Expert-curated benchmark for evaluating AI systems on real-world medical questions with consensus-validated answers
Research PaperOpenAI introduced HealthBench, a benchmark for evaluating AI performance on real-world health questions. Unlike medical exam-style benchmarks (MedQA, USMLE), HealthBench uses real patient questions curated and validated by medical professionals, with consensus-based scoring. Tests both clinical accuracy and safety-critical behaviors like knowing when to defer to a physician. GPT-5.2 achieved 78% accuracy but showed concerning patterns: high performance on common conditions but significant failures on rare diseases and multi-comorbidity cases.
HealthBench uses real health questions submitted by patients, curated and validated by panels of 3-5 medical professionals per question. Unlike exam-style benchmarks with single correct answers, HealthBench includes consensus scoring that captures the range of medically acceptable responses.

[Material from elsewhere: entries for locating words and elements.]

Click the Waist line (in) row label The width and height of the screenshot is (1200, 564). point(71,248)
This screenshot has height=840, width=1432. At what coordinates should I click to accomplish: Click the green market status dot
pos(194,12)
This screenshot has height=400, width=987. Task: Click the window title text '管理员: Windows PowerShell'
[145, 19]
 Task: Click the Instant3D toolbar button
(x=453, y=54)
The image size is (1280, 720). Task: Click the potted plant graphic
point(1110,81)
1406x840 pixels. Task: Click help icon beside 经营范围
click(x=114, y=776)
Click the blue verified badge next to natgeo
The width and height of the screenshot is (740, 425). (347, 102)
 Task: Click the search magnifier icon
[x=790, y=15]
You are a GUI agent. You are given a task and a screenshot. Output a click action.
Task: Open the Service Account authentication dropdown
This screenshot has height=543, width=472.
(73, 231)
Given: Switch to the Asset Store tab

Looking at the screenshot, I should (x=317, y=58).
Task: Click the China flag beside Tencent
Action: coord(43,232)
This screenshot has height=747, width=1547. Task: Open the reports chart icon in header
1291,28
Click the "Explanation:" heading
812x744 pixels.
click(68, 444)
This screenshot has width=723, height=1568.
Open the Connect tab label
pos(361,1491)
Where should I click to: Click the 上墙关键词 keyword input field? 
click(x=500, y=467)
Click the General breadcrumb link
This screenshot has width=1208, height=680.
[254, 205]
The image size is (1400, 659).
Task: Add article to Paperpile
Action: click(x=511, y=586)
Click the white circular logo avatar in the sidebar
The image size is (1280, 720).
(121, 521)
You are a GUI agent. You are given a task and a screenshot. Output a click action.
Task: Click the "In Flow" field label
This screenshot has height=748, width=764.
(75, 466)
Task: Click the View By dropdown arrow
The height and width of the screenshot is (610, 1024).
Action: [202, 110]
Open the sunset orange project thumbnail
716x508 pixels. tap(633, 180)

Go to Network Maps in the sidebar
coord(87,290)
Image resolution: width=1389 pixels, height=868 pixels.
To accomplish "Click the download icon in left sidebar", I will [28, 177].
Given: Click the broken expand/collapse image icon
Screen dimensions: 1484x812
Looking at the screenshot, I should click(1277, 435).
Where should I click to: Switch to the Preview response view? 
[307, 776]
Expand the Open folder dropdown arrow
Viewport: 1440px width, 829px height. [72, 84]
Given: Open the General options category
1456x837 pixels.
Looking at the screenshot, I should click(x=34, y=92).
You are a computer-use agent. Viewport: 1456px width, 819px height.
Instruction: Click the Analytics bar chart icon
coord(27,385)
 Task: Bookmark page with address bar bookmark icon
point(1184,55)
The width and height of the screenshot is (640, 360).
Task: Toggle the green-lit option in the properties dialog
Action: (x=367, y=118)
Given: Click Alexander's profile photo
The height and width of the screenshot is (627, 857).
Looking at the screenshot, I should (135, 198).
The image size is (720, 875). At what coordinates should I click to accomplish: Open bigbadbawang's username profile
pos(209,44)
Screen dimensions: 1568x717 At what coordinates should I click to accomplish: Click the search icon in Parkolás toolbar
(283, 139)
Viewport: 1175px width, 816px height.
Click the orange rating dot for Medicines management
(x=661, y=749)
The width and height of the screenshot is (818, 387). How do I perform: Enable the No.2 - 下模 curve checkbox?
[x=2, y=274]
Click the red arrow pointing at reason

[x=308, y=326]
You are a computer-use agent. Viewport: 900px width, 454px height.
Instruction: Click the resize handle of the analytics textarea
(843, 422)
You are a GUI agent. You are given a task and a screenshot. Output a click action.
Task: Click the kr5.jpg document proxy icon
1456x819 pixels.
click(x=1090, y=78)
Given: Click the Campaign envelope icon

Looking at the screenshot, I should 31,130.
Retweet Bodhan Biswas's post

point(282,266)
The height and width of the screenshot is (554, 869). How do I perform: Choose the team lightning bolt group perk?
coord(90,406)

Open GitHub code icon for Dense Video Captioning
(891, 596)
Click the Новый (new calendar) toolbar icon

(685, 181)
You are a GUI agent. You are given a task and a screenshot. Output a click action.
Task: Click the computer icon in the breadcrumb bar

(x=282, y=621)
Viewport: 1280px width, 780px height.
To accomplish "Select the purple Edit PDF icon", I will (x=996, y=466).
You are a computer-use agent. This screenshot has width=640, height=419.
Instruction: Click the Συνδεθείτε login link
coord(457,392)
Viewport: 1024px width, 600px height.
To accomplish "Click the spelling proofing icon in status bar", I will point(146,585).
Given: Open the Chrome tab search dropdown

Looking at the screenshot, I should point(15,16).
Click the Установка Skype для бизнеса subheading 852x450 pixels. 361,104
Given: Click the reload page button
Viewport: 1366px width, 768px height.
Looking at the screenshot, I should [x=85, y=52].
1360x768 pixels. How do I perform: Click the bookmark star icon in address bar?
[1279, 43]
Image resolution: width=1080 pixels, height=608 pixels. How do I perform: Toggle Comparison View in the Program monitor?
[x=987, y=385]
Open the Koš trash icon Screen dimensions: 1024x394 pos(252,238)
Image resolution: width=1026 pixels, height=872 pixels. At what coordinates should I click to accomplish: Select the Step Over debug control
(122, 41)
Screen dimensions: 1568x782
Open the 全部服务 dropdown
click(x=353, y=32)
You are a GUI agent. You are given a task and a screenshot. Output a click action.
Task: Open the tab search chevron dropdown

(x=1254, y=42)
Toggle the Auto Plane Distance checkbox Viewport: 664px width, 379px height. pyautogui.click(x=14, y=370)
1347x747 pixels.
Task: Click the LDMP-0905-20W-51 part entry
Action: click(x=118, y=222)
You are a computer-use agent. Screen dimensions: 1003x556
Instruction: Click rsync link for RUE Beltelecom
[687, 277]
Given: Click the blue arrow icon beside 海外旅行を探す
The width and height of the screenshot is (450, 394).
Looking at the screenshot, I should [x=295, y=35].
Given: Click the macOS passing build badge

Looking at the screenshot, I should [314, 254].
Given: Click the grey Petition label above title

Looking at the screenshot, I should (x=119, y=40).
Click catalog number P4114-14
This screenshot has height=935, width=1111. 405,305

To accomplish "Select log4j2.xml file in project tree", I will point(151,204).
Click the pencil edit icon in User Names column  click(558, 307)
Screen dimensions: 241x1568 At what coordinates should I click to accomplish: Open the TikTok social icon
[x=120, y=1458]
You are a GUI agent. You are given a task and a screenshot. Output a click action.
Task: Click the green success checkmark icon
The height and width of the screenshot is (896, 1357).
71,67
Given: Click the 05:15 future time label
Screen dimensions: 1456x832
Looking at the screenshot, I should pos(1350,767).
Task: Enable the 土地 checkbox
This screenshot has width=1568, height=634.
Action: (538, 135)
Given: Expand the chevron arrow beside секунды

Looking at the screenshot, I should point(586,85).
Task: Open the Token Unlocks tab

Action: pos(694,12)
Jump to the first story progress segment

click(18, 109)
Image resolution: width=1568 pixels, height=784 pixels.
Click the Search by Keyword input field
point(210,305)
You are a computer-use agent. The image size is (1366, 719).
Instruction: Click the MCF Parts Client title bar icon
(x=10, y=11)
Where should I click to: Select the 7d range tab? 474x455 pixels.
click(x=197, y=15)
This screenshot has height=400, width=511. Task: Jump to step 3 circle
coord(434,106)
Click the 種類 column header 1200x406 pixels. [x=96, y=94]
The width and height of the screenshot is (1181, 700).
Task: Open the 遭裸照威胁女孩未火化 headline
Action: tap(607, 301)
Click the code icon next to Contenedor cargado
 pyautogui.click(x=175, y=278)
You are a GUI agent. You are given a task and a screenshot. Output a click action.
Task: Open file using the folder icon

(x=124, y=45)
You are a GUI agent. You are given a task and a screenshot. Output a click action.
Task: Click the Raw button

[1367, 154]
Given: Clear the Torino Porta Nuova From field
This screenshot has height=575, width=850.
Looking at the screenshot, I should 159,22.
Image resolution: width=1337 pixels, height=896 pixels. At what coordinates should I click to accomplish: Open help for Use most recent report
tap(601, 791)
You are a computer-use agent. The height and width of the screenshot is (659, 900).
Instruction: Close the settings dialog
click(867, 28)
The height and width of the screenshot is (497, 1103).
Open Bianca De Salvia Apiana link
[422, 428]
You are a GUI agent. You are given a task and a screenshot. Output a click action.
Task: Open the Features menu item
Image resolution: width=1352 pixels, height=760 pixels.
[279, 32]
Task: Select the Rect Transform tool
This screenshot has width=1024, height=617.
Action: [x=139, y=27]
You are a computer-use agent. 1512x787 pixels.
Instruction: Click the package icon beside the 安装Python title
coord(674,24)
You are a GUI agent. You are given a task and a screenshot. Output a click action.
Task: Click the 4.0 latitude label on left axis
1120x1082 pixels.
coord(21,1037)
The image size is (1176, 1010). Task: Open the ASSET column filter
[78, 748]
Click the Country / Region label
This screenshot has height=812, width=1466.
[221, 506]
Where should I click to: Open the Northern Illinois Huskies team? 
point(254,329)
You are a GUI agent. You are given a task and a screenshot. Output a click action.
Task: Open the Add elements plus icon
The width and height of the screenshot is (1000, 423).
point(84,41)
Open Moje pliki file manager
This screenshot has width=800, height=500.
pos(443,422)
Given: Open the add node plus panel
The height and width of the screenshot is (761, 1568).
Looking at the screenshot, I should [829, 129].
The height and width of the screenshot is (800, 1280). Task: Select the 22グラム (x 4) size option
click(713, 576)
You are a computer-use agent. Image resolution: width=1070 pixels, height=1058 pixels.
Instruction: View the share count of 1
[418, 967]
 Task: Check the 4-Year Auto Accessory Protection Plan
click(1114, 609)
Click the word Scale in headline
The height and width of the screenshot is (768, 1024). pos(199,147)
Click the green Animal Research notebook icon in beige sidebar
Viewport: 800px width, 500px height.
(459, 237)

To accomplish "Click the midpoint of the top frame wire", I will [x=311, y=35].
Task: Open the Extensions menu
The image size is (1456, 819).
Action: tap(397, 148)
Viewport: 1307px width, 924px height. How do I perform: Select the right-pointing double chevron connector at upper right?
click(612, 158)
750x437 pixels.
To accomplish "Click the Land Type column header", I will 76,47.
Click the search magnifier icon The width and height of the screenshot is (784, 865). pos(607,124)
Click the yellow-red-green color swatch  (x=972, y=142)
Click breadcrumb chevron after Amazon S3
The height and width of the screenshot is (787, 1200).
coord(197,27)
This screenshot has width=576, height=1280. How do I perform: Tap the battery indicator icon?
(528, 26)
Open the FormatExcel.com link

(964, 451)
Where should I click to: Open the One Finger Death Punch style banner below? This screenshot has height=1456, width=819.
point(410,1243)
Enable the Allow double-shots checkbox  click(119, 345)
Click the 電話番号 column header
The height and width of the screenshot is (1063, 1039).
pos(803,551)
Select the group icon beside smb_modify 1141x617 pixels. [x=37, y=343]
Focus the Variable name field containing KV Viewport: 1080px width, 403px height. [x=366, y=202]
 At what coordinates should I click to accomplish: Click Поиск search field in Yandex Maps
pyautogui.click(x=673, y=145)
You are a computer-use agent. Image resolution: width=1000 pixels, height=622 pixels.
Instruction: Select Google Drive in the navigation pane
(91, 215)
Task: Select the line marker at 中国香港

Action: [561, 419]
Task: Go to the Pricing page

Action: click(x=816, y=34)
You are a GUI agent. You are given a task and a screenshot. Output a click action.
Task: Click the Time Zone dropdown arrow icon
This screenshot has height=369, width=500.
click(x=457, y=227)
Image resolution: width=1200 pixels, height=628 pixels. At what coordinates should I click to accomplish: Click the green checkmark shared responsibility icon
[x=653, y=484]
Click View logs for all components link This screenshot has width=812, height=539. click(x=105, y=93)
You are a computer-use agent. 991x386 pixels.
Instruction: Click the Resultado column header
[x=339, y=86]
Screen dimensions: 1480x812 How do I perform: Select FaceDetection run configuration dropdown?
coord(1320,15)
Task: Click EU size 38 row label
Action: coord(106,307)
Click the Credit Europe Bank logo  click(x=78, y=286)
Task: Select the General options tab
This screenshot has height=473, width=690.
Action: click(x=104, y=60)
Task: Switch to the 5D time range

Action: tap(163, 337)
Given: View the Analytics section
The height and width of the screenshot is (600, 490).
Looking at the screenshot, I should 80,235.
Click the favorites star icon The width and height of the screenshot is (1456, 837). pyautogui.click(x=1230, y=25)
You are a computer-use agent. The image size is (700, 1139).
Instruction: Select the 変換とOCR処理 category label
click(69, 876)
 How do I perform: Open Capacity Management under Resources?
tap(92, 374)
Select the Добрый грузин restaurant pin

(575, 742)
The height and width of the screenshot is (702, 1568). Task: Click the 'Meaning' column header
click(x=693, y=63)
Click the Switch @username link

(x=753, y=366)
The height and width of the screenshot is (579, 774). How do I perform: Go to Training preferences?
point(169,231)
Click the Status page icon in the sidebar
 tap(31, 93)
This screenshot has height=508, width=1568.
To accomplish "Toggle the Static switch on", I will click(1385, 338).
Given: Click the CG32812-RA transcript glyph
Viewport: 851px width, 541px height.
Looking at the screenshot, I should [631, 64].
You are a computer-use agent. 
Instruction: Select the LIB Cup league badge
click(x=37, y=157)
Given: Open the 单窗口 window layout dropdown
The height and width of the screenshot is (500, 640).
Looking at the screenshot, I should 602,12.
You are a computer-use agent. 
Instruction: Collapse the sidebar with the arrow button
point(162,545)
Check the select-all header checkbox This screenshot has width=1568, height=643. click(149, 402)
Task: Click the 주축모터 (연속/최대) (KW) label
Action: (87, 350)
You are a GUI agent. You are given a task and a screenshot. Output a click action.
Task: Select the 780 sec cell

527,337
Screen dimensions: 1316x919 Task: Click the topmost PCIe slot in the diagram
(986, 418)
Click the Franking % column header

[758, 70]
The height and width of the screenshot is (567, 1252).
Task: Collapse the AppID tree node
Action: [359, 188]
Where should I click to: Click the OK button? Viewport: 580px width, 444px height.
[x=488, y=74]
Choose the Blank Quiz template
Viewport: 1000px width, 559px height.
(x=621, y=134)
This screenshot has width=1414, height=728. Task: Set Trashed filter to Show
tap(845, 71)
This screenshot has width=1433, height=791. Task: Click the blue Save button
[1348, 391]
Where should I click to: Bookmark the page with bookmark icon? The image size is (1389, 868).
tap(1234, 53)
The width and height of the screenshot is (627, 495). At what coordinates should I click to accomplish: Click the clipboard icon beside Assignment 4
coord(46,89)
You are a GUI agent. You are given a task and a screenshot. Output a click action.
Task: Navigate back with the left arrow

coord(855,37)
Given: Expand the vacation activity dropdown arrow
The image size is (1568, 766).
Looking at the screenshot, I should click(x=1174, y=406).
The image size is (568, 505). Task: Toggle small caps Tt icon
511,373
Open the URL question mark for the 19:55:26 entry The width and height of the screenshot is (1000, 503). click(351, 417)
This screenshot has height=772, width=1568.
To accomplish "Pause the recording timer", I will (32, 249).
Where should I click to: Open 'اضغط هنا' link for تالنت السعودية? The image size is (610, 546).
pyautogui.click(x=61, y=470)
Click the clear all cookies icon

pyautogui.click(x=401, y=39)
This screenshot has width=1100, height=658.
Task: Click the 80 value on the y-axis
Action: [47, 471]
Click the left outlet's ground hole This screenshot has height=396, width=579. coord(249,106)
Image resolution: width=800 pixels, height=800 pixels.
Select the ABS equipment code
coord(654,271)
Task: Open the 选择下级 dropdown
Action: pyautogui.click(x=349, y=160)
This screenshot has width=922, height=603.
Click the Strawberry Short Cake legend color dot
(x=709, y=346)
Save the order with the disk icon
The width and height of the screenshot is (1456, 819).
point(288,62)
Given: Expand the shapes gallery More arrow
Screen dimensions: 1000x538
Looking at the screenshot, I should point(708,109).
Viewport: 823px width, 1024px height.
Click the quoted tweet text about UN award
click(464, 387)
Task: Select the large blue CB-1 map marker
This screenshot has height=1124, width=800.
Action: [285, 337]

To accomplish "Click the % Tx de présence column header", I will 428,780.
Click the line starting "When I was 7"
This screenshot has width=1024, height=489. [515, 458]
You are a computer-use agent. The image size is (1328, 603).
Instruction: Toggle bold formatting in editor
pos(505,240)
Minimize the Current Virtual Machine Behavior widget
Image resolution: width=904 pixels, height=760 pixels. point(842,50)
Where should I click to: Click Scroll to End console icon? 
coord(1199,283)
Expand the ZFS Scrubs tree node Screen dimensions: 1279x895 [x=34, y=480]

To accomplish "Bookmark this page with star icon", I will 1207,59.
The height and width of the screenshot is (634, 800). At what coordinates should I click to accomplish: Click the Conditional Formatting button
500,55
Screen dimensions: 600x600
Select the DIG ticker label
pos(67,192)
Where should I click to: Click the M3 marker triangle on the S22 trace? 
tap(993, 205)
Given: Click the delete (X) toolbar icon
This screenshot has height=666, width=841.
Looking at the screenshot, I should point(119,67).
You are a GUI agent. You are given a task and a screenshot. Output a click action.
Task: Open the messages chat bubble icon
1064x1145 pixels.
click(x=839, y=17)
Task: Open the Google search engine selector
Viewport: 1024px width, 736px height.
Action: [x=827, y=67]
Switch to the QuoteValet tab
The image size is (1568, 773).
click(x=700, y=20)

This better reflects real clinical practice where multiple valid approaches exist.
Beyond accuracy, HealthBench evaluates whether models appropriately recommend professional medical consultation for serious symptoms, correctly identify emergency situations, and avoid giving definitive diagnoses for ambiguous presentations. This "when not to answer" evaluation is unique among medical benchmarks.
GPT-5.2 showed strong performance on common conditions (85%+) but dropped to 45% on rare diseases and 52% on multi-comorbidity cases where multiple conditions interact. This performance cliff has direct safety implications — the cases where AI is least reliable are precisely the cases where patients may lack other resources.